Only the lines from the one holding "You are a GUI" to the end of the data should be echoed, exactly as they appear, minus the pictures.

Saved entries:
Segment Open
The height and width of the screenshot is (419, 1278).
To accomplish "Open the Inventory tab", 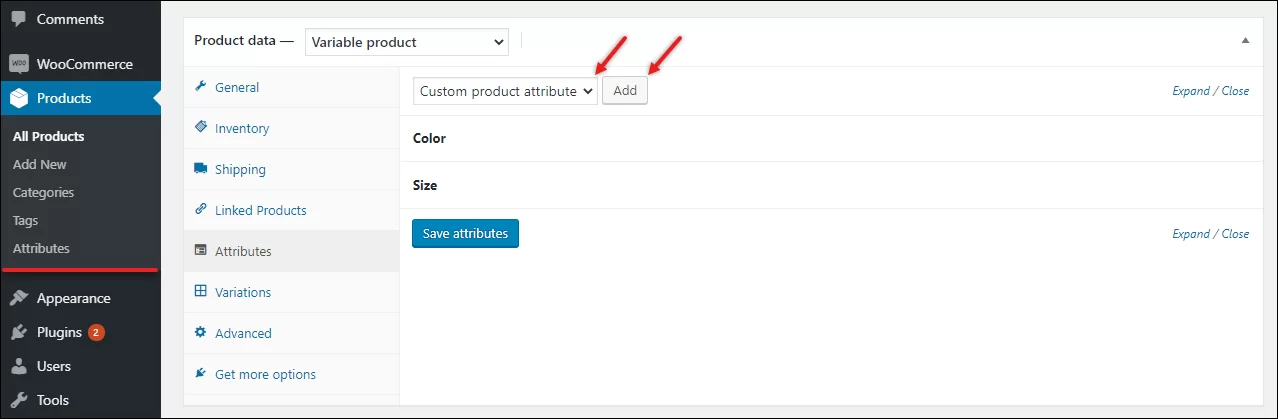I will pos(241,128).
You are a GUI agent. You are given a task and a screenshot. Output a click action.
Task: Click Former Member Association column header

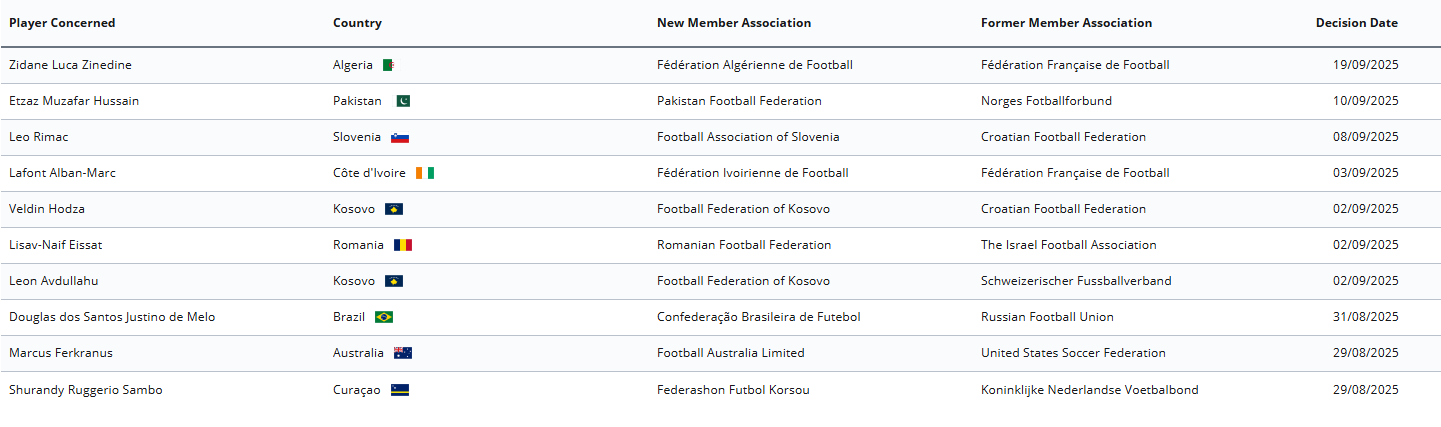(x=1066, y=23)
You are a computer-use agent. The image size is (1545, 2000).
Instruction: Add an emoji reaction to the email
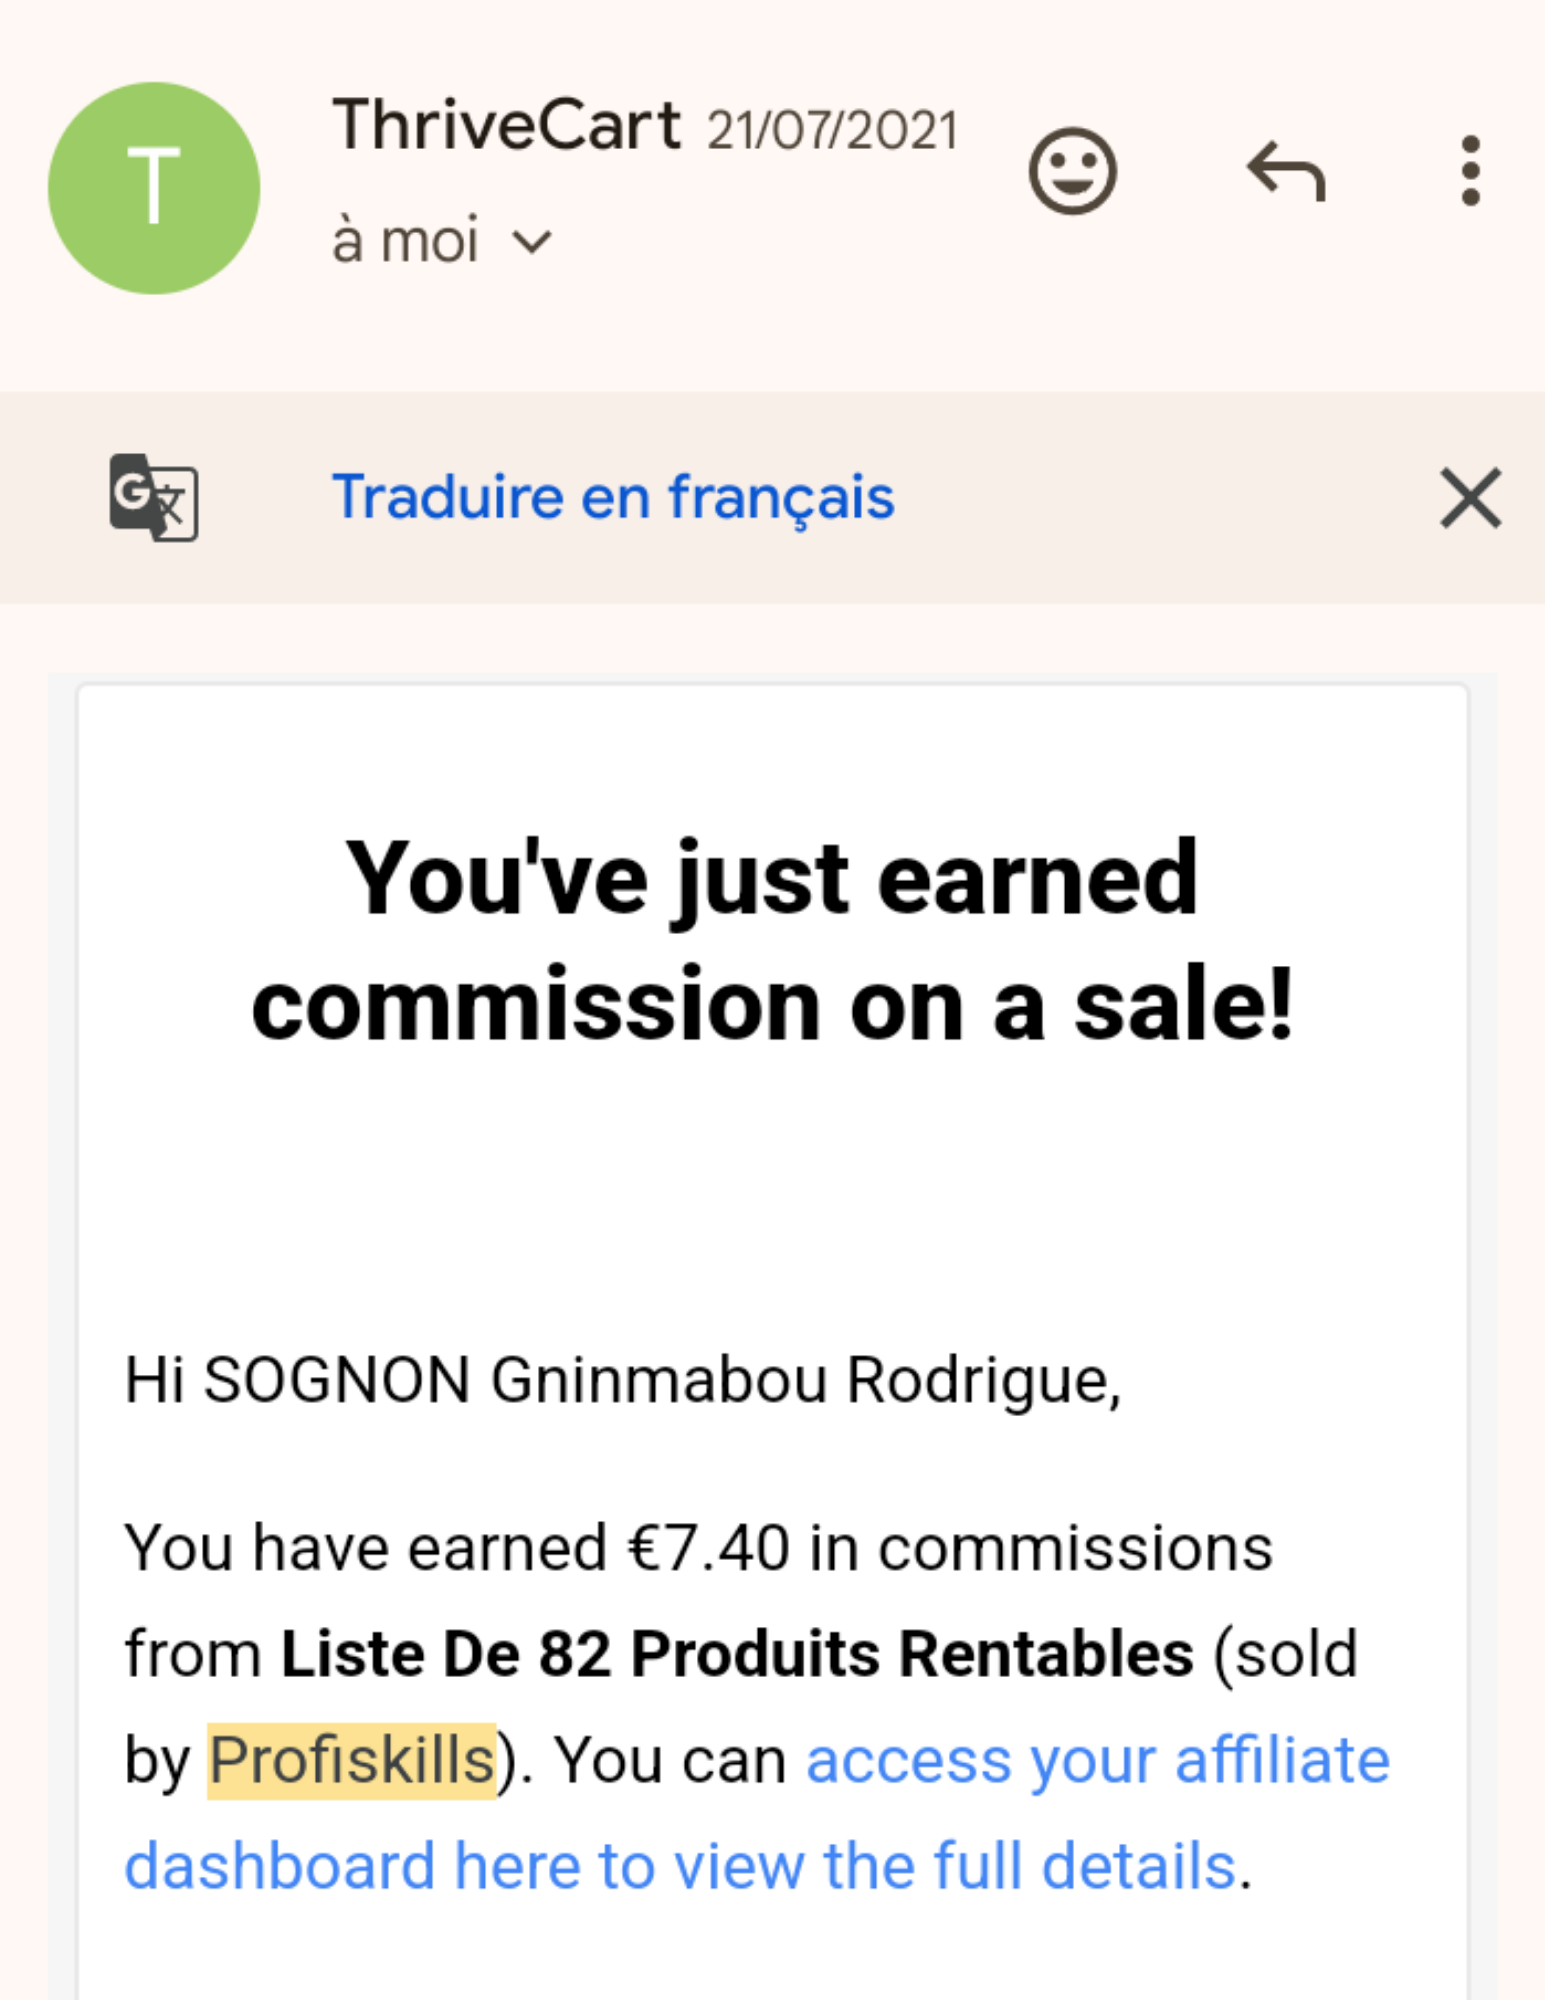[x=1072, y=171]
Segment Closed
▶ _Response area_:
You are a GUI agent. You are given a task and a screenshot. Output a click action.
Task: Click Former Member Association column header

(x=1066, y=23)
You are a computer-use agent. The image size is (1545, 2000).
Instruction: Add an emoji reaction to the email
[x=1072, y=171]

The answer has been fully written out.